Excerpted text:
# Cardio and Powerlifting



## CRASHMAN (Mar 4, 2004)

ok so i'm really trying to get my strength up high about 400 bench by summer (thats what i hope for i just want more weight  )  i'm doin about 320 (this is not the only exercise i'm concerned with, but it is my favorite so i'd like to have it really high (and why not bench press is in powerlifting))  ;unfortunatly,  I'm a wrestler and I wrestle year round. I really need my cardio for it, but cardio burns calories, and i need calories for my strength to go up (correct me if i'm wrong) so i'm caught between a rock and a hard place. I thought of a solution that may work: eat more!? well, i could be right; if not correct me plz. Maybe some suggestions on how i can keep my cardio up and still move up in weight, or is that just an anomaly of weight lifting. Kind of like how you can't gain while dieting? (yes i know theres perfect research on y you can't gain weight while cutting( plz don't take that too literal))


----------



## Vieope (Mar 4, 2004)

_ You are correct about the eating more thing.  
Don´t forget it must be "clean" food, drop by the "Diet forum" and post your diet. _


----------



## squanto (Mar 4, 2004)

yep.... eat like a pig.


----------



## Deeznuts (Mar 4, 2004)

Eat a lot, and when you do cardio focus on sprints instead of long distance type running. This has helped me a lot. Something about developing specific types of muscle fibers to do long sessions of low intensity cardio. Can't give details on this but i'll look for an article. Anyways, I do high intensity cardio to keep my weight down for powerlifting and my strength still continues to go up despite the fact that im not putting on any weight.

Data excerpt:
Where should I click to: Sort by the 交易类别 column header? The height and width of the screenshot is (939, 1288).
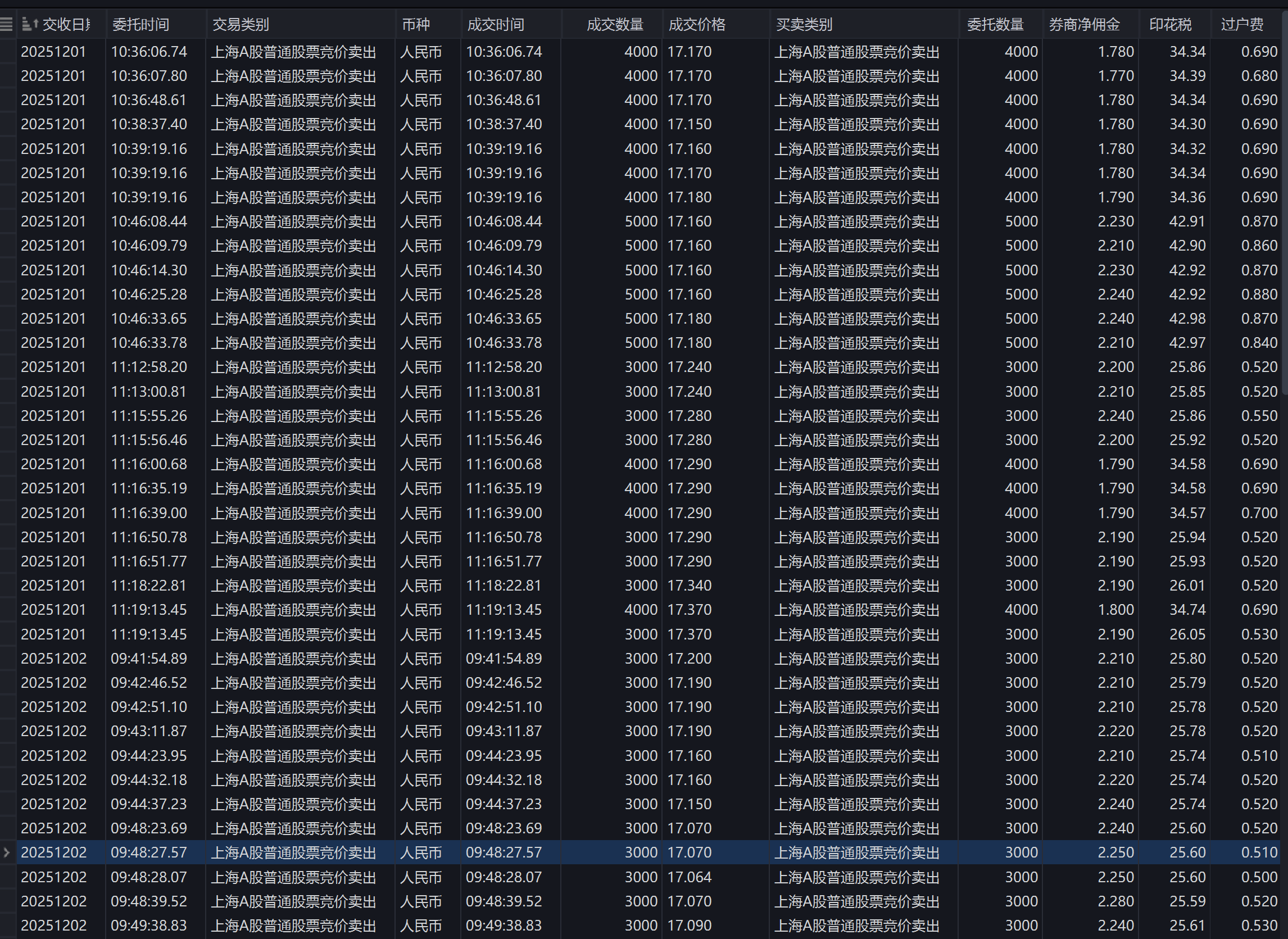click(x=241, y=24)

Task directions:
Resume the forum thread on cardio and powerlifting right after its last post, adding further replies in the same style.

Output for this task:
----------



## CowPimp (Mar 4, 2004)

Eat.  After you finish eating, eat some more.  When you are done eating more, eat some more.  Repeat.


----------



## camarosuper6 (Mar 4, 2004)

You should eat plenty, but remember fat isnt going to help you put on muscle (well, maybe a little bit of fat, but dont go to the point of diminishing returns). You DO NOT need 5,000 calories a day however.

For strength (albeit, not powerlifting) I use the MAX-OT principles and my strength shoots up quite nicely after about a 2-3 month cycle. My max press is about 315 or so, and I aslo plan on having that up to around 400 by the end of the summer, and MAX OT has been the best as far as helping me increase strength, add good size and have plenty of recouperation.


----------



## Vieope (Mar 4, 2004)

_ *camarosuper6*, be cautious with that. You know, injuries. _


----------



## CRASHMAN (Mar 4, 2004)

max-ot? i've never gone over that before. what is it?


----------



## Arnold (Mar 4, 2004)

it's AST's program, basically low reps, heavy weight.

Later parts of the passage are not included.